• Written exercise A
Reproduce verbatim the passage of the thread on Athlon page-copy benchmarks from "On my Athlon" to "cycles (377.5 MB/s)".
• Written exercise B
Translate into French the following sentence from the thread on Athlon page-copy benchmarks: "Arjan van de Ven did the code, and he wrote a little test harness."

• Text to read
┄┄┄┄┄┄┄┄┄┄
At 7:20 am +0100 5/5/2001, Mark Hahn wrote:
>On Fri, 4 May 2001, Seth Goldberg wrote:
>
>> Hi,
>>
>> Before I go any further with this investigation, I'd like to get an
>> idea
>> of how much of a performance improvement the K7 fast_page_copy will give
>> me.
>> Can someone suggest the best benchmark to test the speed of this
>> routine?
>
>Arjan van de Ven did the code, and he wrote a little test harness.
>I've hacked it a bit (http://brain.mcmaster.ca/~hahn/athlon.c);
>on my duron/600, kt133, pc133 cas2, it looks like this:
>
>clear_page by 'normal_clear_page' took 7221 cycles (324.6 MB/s)
>clear_page by 'slow_zero_page' took 7232 cycles (324.1 MB/s)
>clear_page by 'fast_clear_page' took 6110 cycles (383.6 MB/s)
>clear_page by 'faster_clear_page' took 2574 cycles (910.6 MB/s)
>
>copy_page by 'normal_copy_page' took 7224 cycles (324.4 MB/s)
>copy_page by 'slow_copy_page' took 7223 cycles (324.5 MB/s)
>copy_page by 'fast_copy_page' took 4662 cycles (502.7 MB/s)
>copy_page by 'faster_copy' took 2746 cycles (853.5 MB/s)
>copy_page by 'even_faster' took 2802 cycles (836.5 MB/s)
>
>70% faster!
On my Athlon 1GHz, Abit KT7, PC133 set to "Turbo" (not quite sure what the
actual CAS rating is, but it works):
[chromi@beryllium compsci]$ ./athlon
1000.047 MHz
clear_page by 'normal_clear_page' took 10769 cycles (362.7 MB/s)
clear_page by 'slow_zero_page' took 10349 cycles (377.5 MB/s)
clear_page by 'fast_clear_page' took 10868 cycles (359.4 MB/s)
clear_page by 'faster_clear_page' took 4345 cycles (899.1 MB/s)
┄┄┄┄┄┄┄┄┄┄
• Material supplied
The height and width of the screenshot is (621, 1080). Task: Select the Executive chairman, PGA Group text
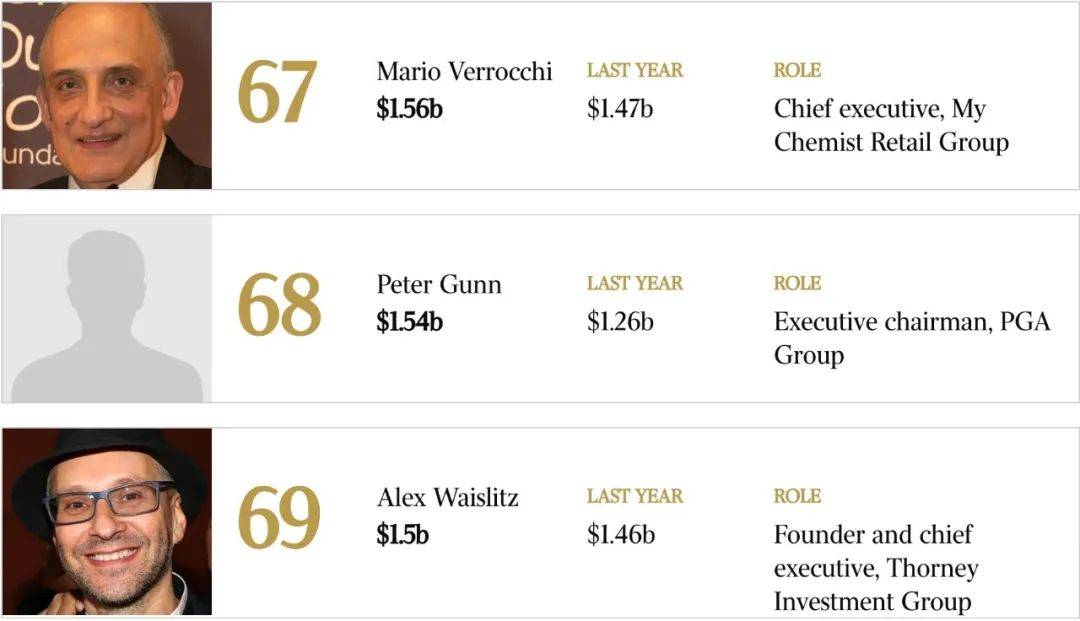click(x=912, y=338)

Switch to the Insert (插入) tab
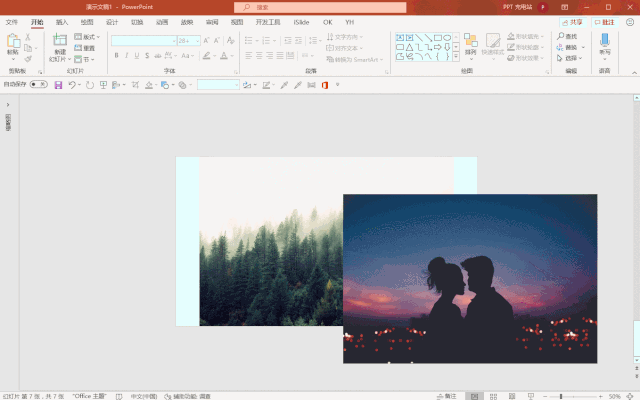click(62, 21)
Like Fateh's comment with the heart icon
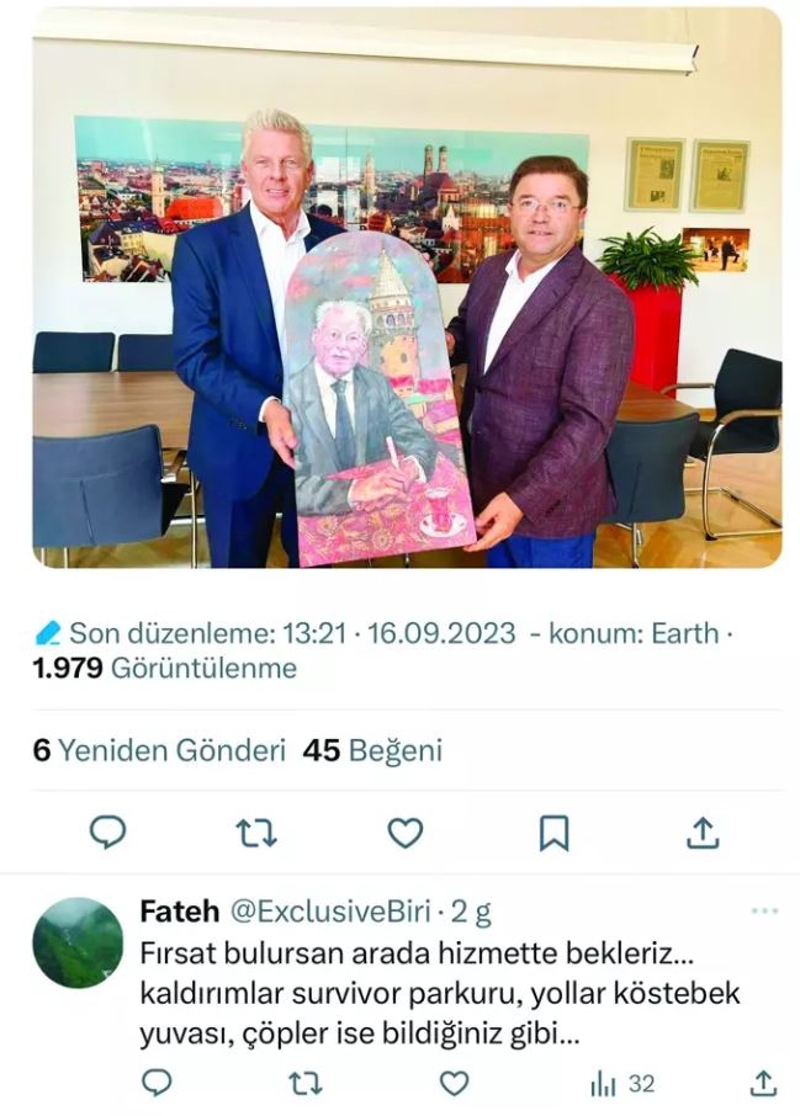The height and width of the screenshot is (1116, 800). (454, 1083)
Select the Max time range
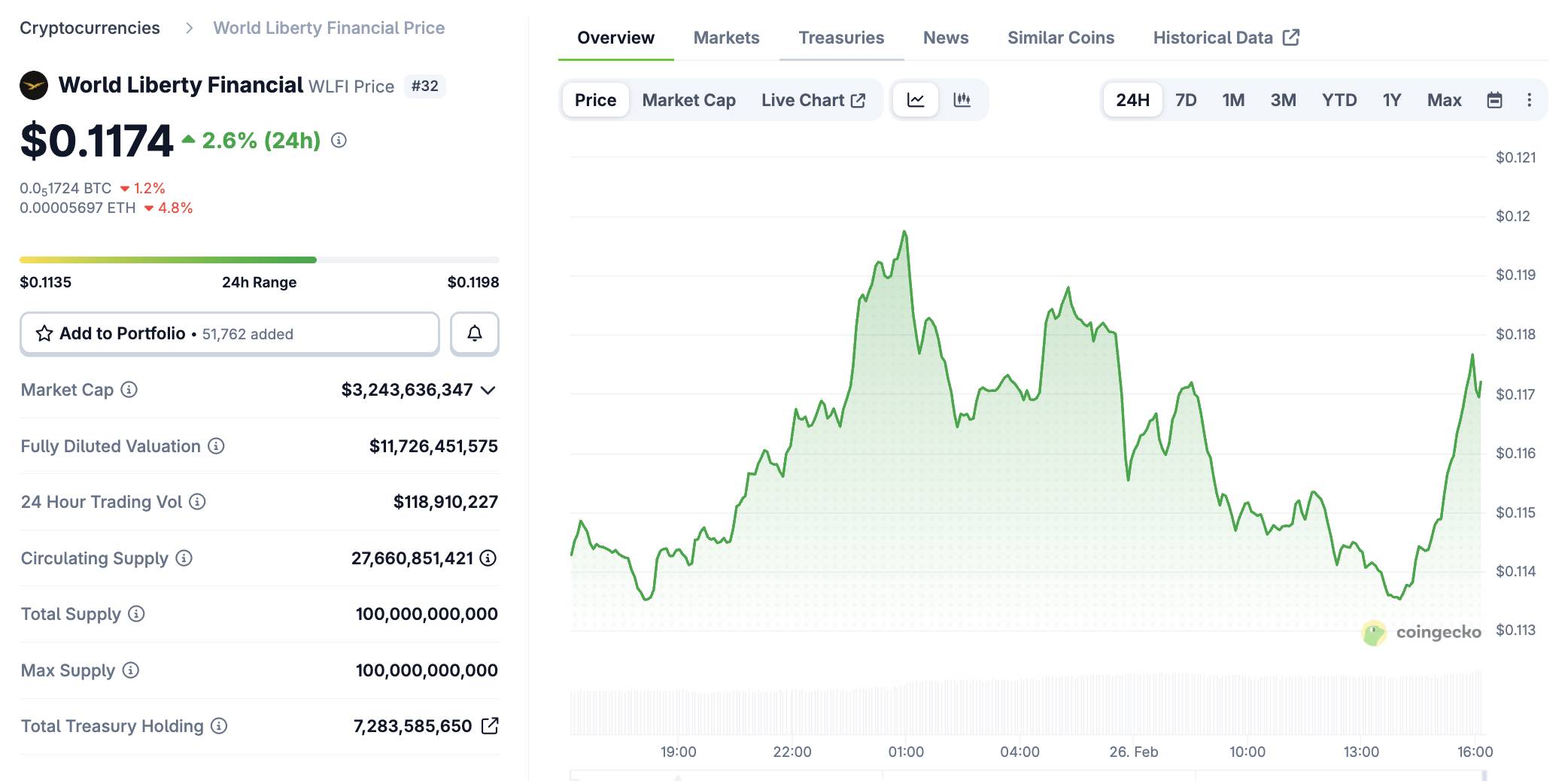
┄┄┄┄┄┄┄┄┄┄
• Correct output A
On my Athlon 1GHz, Abit KT7, PC133 set to "Turbo" (not quite sure what the
actual CAS rating is, but it works):
[chromi@beryllium compsci]$ ./athlon
1000.047 MHz
clear_page by 'normal_clear_page' took 10769 cycles (362.7 MB/s)
clear_page by 'slow_zero_page' took 10349 cycles (377.5 MB/s)

• Correct output B
C'est Arjan van de Ven qui a écrit le code, et il a écrit un petit programme de test.